** START SUPPLIED TEXT **

Calling Python code from IBM InfoSphere Streams

Return to article

StreamsToPython.cpp
#include "StreamsToPython.h"
#include <dlfcn.h>

namespace calling_python_from_streams {
   // Initialize the static member variables in this class.
   boolean GlobalStreamsToPythonSession::pyInitialized = false;
   boolean GlobalStreamsToPythonSession::importFailed = false;

   // Define a constructor for the global streams to python session class.
   GlobalStreamsToPythonSession::GlobalStreamsToPythonSession() {
      // No streams to python session handle exists at this time.
      streamsToPythonHandleExists = false;
      pFunc1 = NULL;
      pFunc2 = NULL;

      // Let us load the python shared library.
      // This was tested using Python 2.6 that shipped with RHEL6.1.
      // If you are testing it on a different version of RHEL,
      // please load the correct version of python below.
      SPLAPPTRC(L_ERROR, "Calling dlopen", "STREAMS_TO_PYTHON");
      void* handle = dlopen("libpython2.6.so", RTLD_NOW|RTLD_GLOBAL);

      if (handle == false) {
         SPLAPPTRC(L_ERROR, "dlopen failed " << dlerror(), "STREAMS_TO_PYTHON");
      } 

      // Per PE/process, we want to call the python initialize API only once.
      if ((handle != false) && (pyInitialized == false)) {
         // We expect the actual Python script we will execute below to be
         // available in the Streams application's data directory.
         // That data directory is the current working directory for the
         // Streams application. Let us add the current working directory
         // to the PYTHONPATH environment variable.
         // Without doing this, we will not be able to load the
         // Python script later using the PyImport_Import API.
         setenv("PYTHONPATH", ".", 1);
         Py_Initialize();
         pyInitialized = true;
      }
   }

   // Define a destructor method to do any cleanup.
   GlobalStreamsToPythonSession::~GlobalStreamsToPythonSession() {
      if (streamsToPythonHandleExists == true) {
         streamsToPythonHandleExists = false;
      }

      // We can decrement the reference count for the Python functions.

** END SUPPLIED TEXT **
** START RECORD EXTRACTS **

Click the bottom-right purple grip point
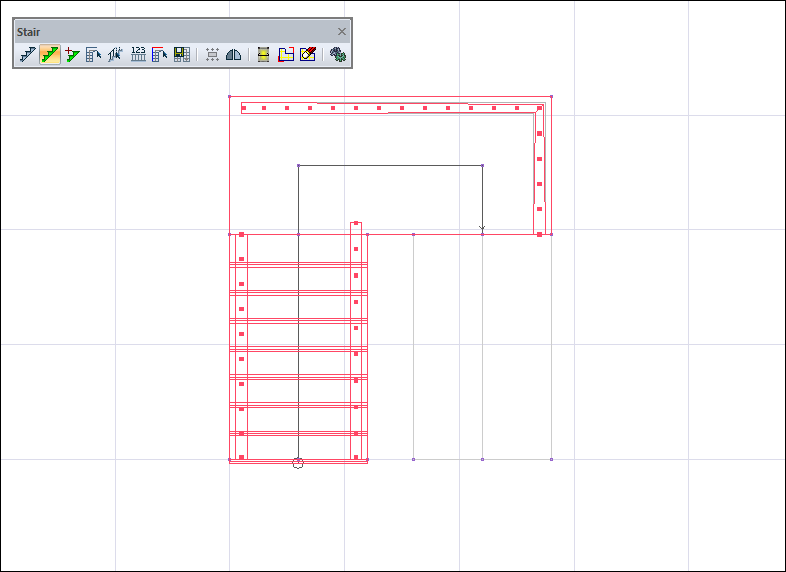This screenshot has height=572, width=786. (551, 459)
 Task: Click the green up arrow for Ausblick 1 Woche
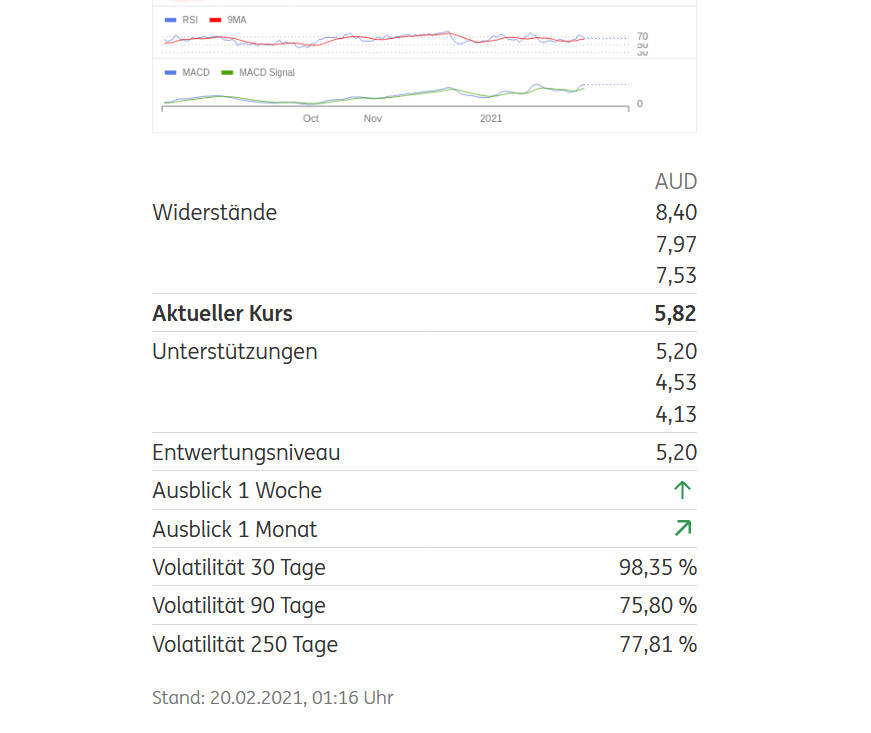click(x=683, y=490)
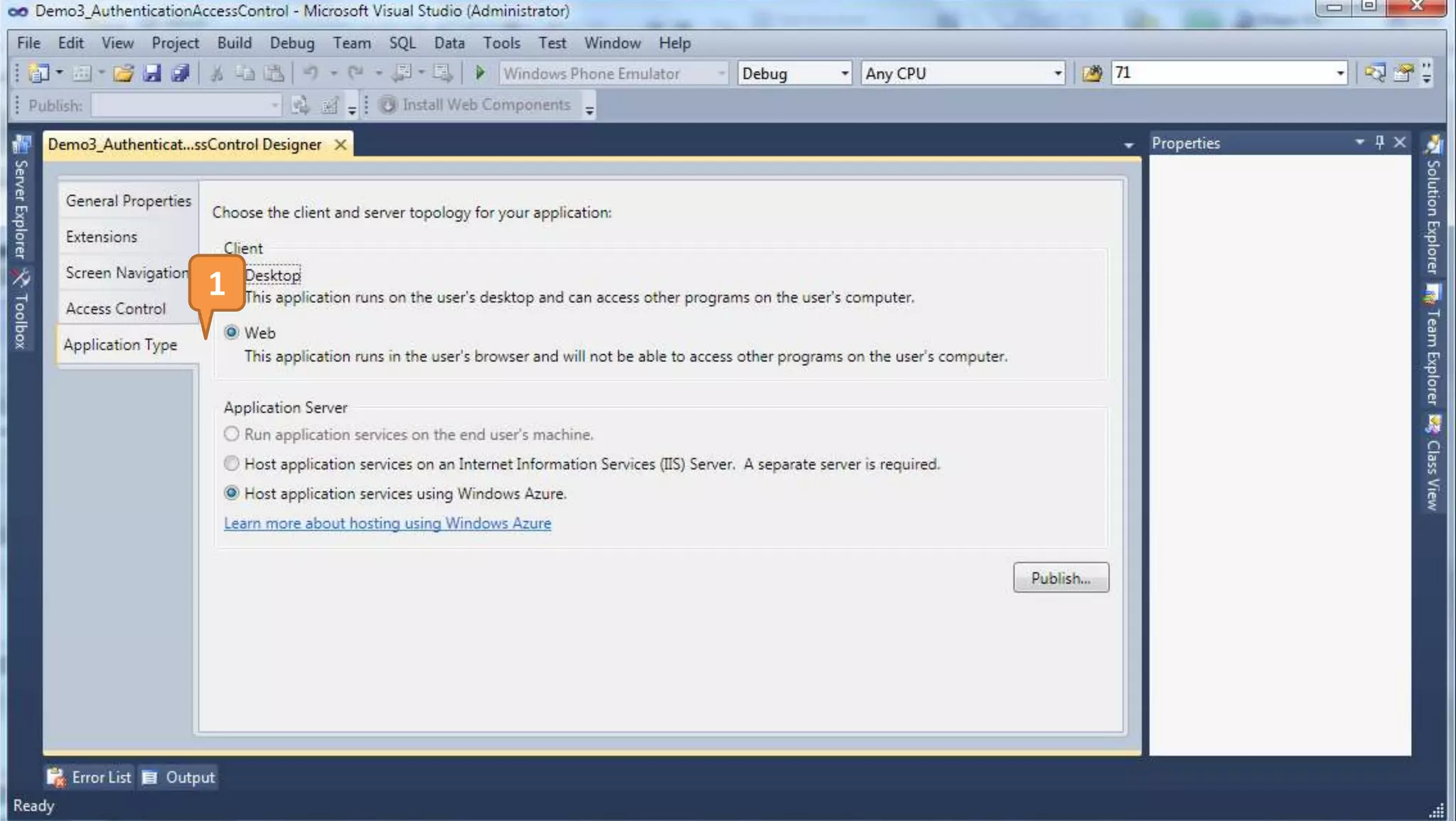Click the Publish... button
Viewport: 1456px width, 821px height.
point(1061,578)
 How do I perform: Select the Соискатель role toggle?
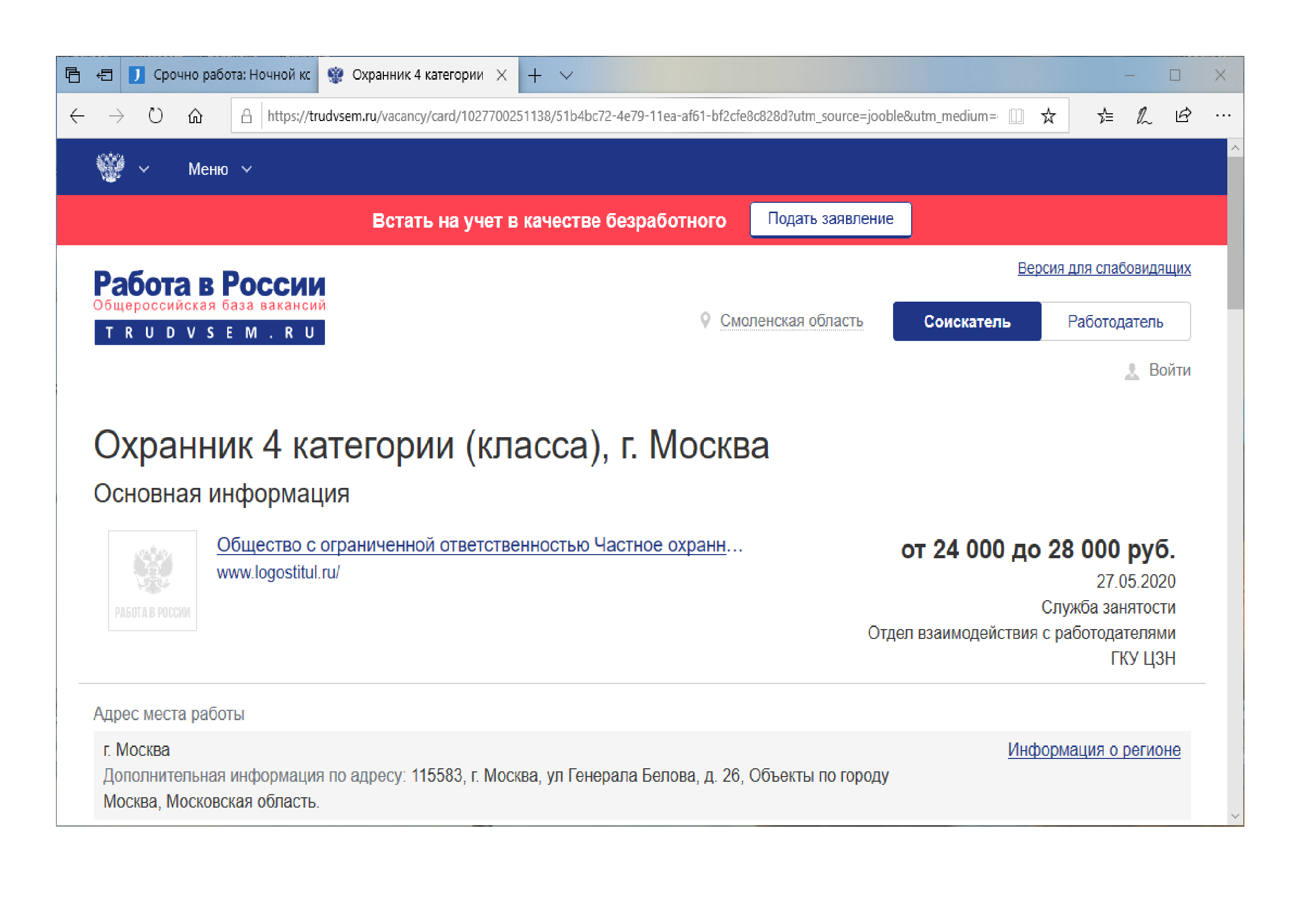(967, 322)
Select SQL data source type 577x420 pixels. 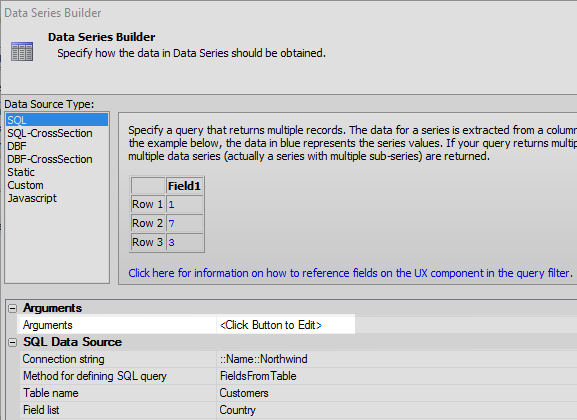click(57, 120)
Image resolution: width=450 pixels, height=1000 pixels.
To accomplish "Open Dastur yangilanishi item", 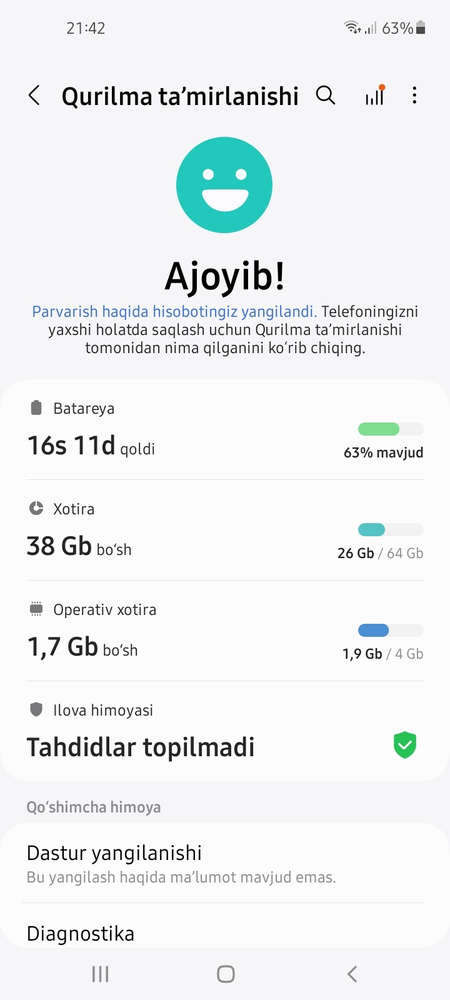I will pos(224,864).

** END RECORD EXTRACTS **

◆ **TASKS TO CARRY OUT**
A. According to the Streams-to-Python code, which Python version and operating system release was it tested with?
B. Carry on the Streams-to-Python code from its last line.
The data has nothing to do with what you're asked here.

◆ **EXPECTED ANSWERS**
A. Python 2.6, as shipped with RHEL6.1.

B.
      if (pFunc1 != NULL) {
         Py_DECREF(pFunc1);
      }

      if (pFunc2 != NULL) {
         Py_DECREF(pFunc2);
      }
   }

   // Define a method that creates and returns a singleton access to
   // our global StreamsToPython session object. This will guarantee us that there will
   // always be only one instance of this class per PE.
   GlobalStreamsToPythonSession & 
      GlobalStreamsToPythonSession::getGlobalStreamsToPythonSession() {
      // A static variable that will get initialized only once per process.
      static GlobalStreamsToPythonSession gstps;
      // Return our singleton global streams to python session object.
      return gstps;
   }

   // This method initializes the streams to python native function module.
   // It is done only once per PE/process. (This is an optional method that
   // a Streams PE can call to do any application-specific initialization of
   // state information stored in this C++ class.)
   int32 GlobalStreamsToPythonSession::initializeStreamsToPython() {
      SPLAPPTRC(L_ERROR, "initializeStreamsToPython request received from a thread id "
         << pthread_self() << " within the process id " <<
         getpid() << ".", "STREAMS_TO_PYTHON");

      // If we already have established a streams to python handle for this 
      // PE/process, then return now.
      if (streamsToPythonHandleExists == true) {
          SPLAPPTRC(L_ERROR, "A global and a shared StreamsToPython handle has " <<
          "already been made by another thread in the same process id.", 
          "STREAMS_TO_PYTHON");
          return (0);
      }

      SPLAPPTRC(L_ERROR, "This global StreamsToPython handle can now be shared " <<
         "by multiple threads within the process id " <<	getpid() << ".", 
         "STREAMS_TO_PYTHON");

      streamsToPythonHandleExists = true;
      return (0);
   }

   // This is the C++ native function method that can be called from the 
   // SPL application code to invoke Python functions for getting
   // IP address details of a given URL.
   boolean GlobalStreamsToPythonSession::getIpAddressFromUrl(
      rstring const & url,
      rstring & primaryHostName, rstring & alternateHostNames,
      rstring & ipAddressList, rstring & companyName) {
      // We must first get a pointer to the Python functions we want to call.
      // If an earlier attempt to access the python functions failed, we can't proceed.
      if (importFailed == true) {
         return(false);
      }

      // For the very first time we are here, let us get a pointer to
      // the first python function.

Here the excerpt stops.